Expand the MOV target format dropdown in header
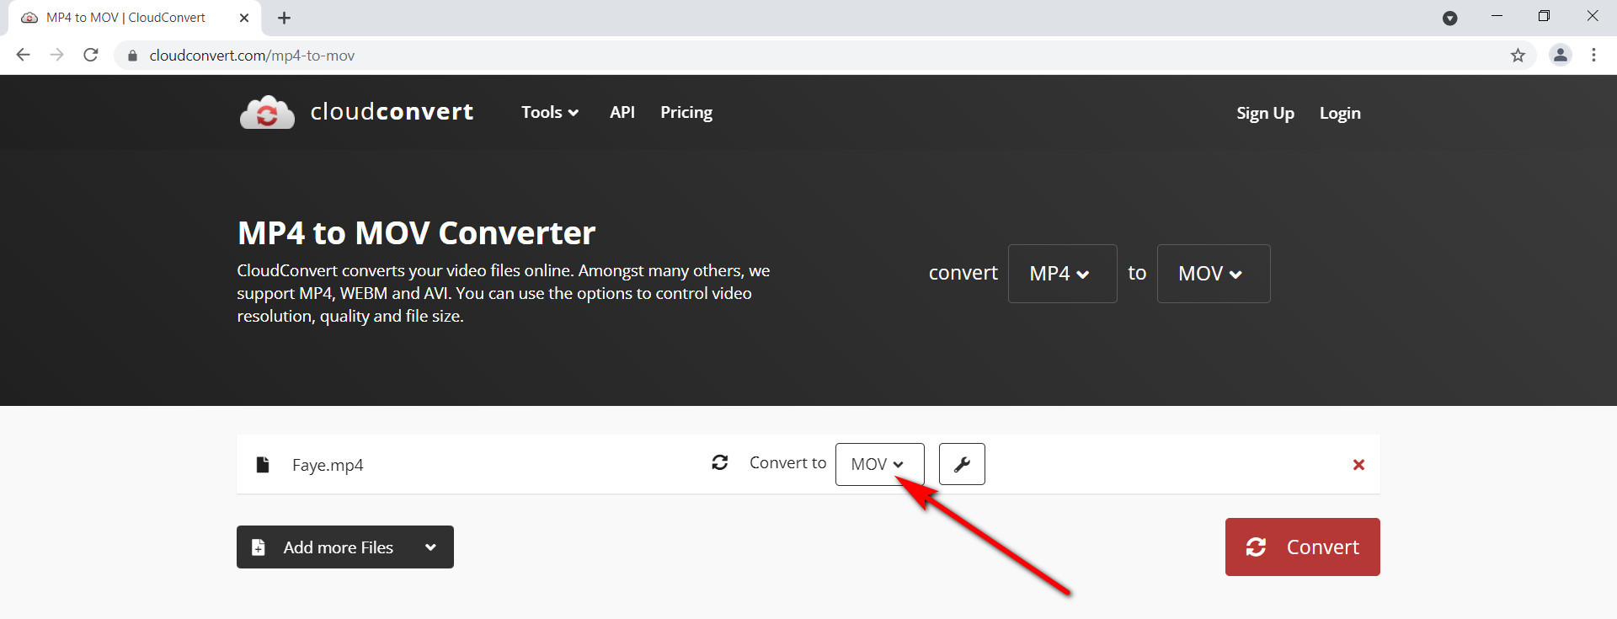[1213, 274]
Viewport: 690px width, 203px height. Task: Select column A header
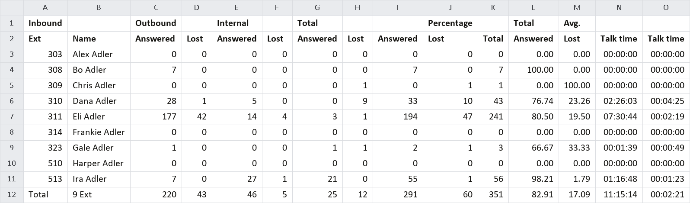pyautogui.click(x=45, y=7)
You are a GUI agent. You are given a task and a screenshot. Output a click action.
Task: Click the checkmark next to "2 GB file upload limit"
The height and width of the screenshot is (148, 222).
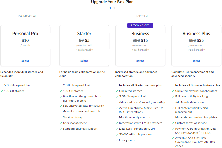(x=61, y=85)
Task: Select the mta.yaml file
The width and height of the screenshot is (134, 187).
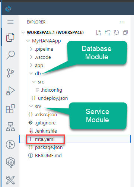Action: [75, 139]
--
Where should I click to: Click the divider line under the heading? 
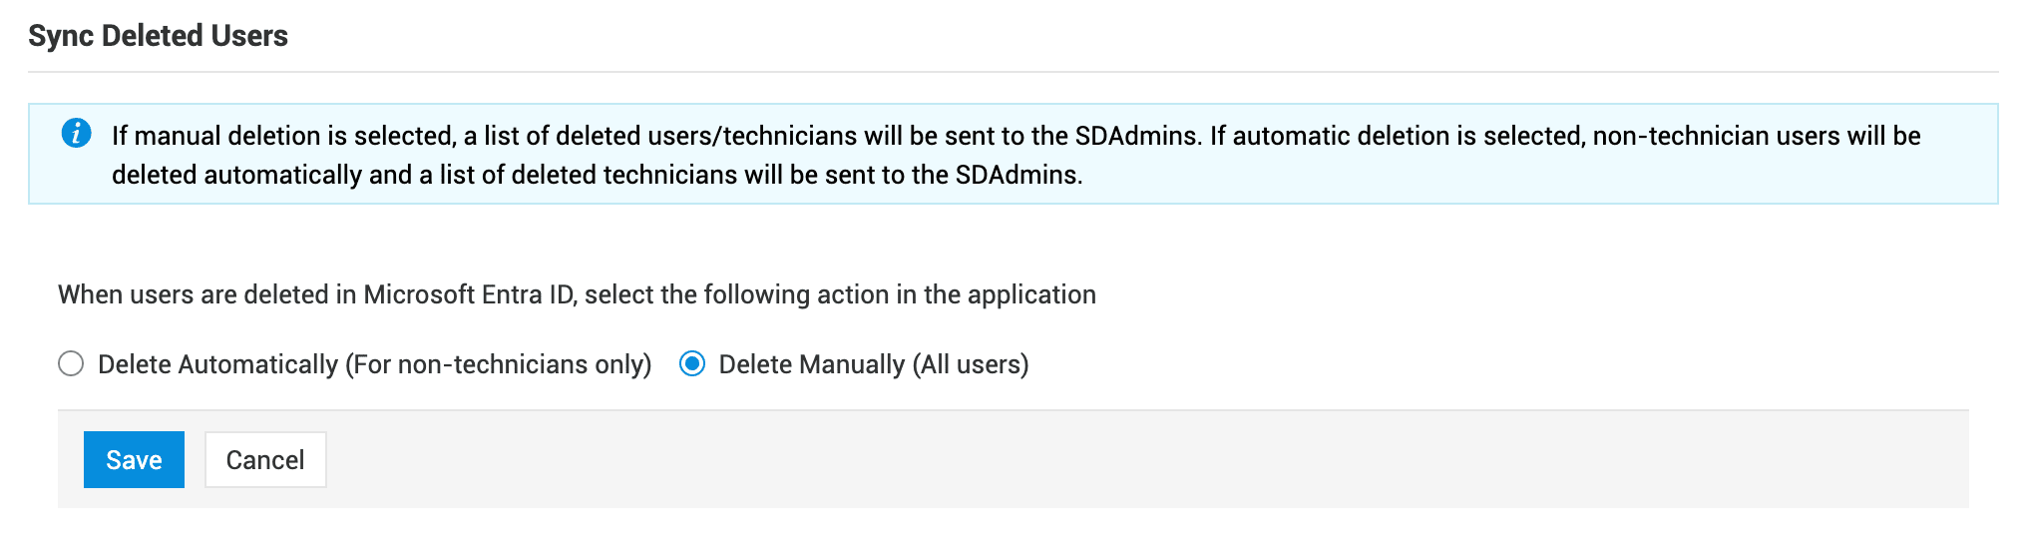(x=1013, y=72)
---
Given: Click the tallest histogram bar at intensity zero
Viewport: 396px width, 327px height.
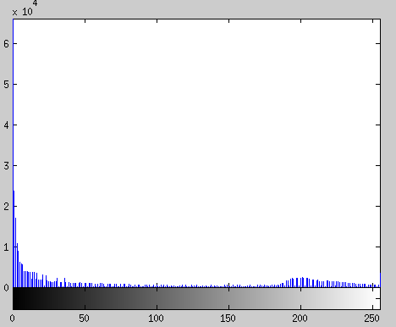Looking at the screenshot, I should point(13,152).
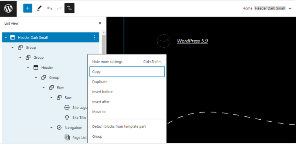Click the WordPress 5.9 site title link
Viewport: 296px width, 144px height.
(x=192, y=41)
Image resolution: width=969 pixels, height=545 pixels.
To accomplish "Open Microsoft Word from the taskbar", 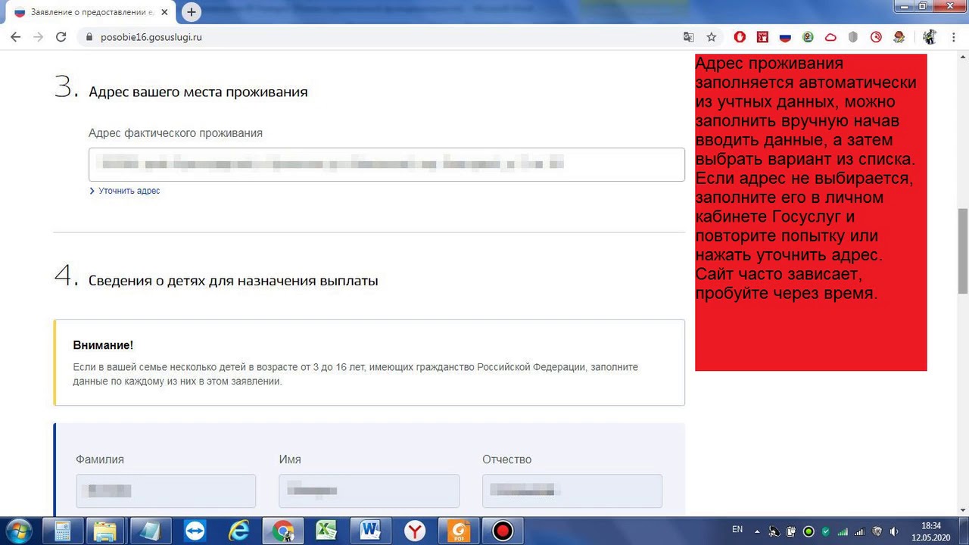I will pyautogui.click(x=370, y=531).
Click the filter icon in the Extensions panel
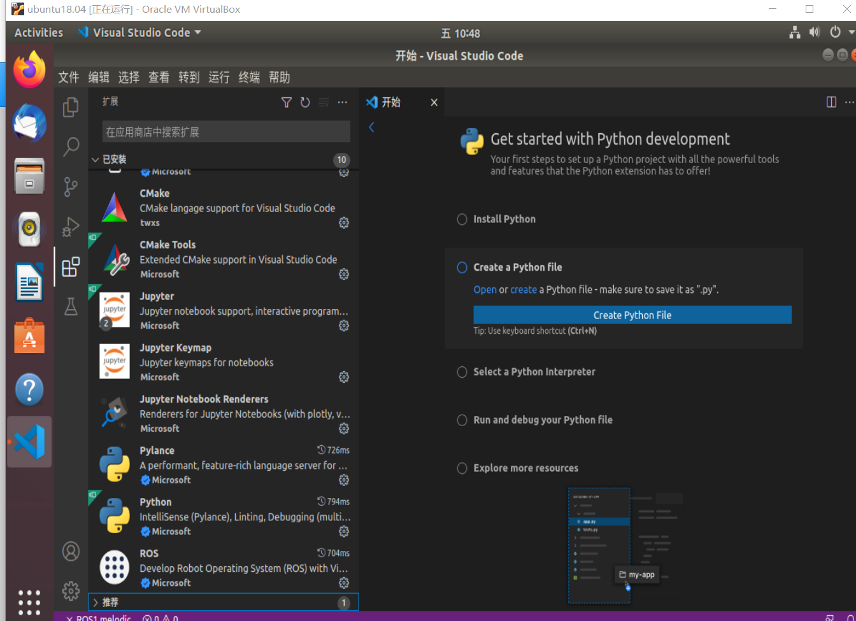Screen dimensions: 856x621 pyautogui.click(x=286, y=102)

### [REQUIREMENT]
Which lines above contain the word "file"? List them.

### [RESPONSE TO THIS TASK]
Task: Click the checkmark next to "2 GB file upload limit"
Task: Select the mta.yaml file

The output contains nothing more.